Give again, word for word, the lines below that run from the line with "This screenshot has height=456, width=847." through the line with "You are a GUI". Drop the pictures.

◇ ◇ ◇ ◇ ◇ ◇ ◇

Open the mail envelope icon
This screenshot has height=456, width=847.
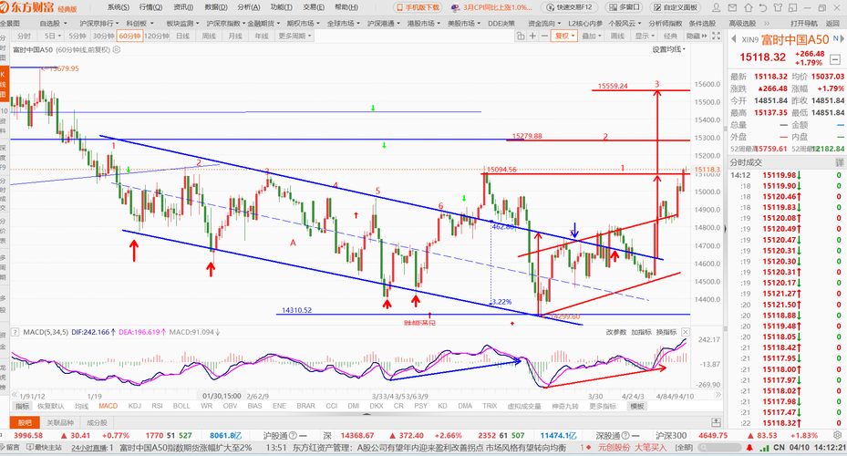(732, 7)
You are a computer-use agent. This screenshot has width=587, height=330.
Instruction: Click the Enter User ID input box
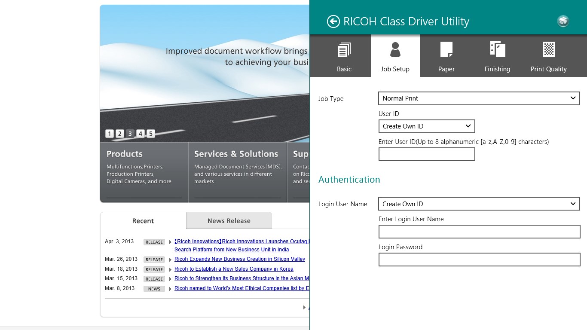[427, 154]
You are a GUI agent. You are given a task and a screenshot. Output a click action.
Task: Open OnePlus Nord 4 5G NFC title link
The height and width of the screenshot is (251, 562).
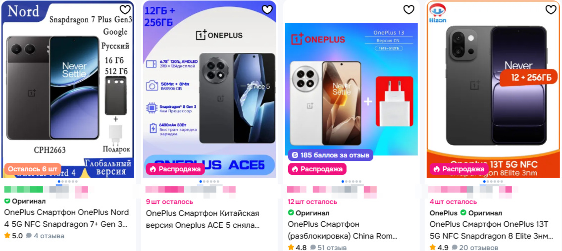click(x=66, y=219)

◇ ◇ ◇ ◇ ◇ ◇ ◇

Exercise response>
This screenshot has height=456, width=847.
(732, 7)
You are a computer-use agent. This screenshot has width=587, height=330.
Instruction: Click the Enter User ID input box
[427, 154]
You are a GUI agent. You are given a task and a screenshot. Output a click action.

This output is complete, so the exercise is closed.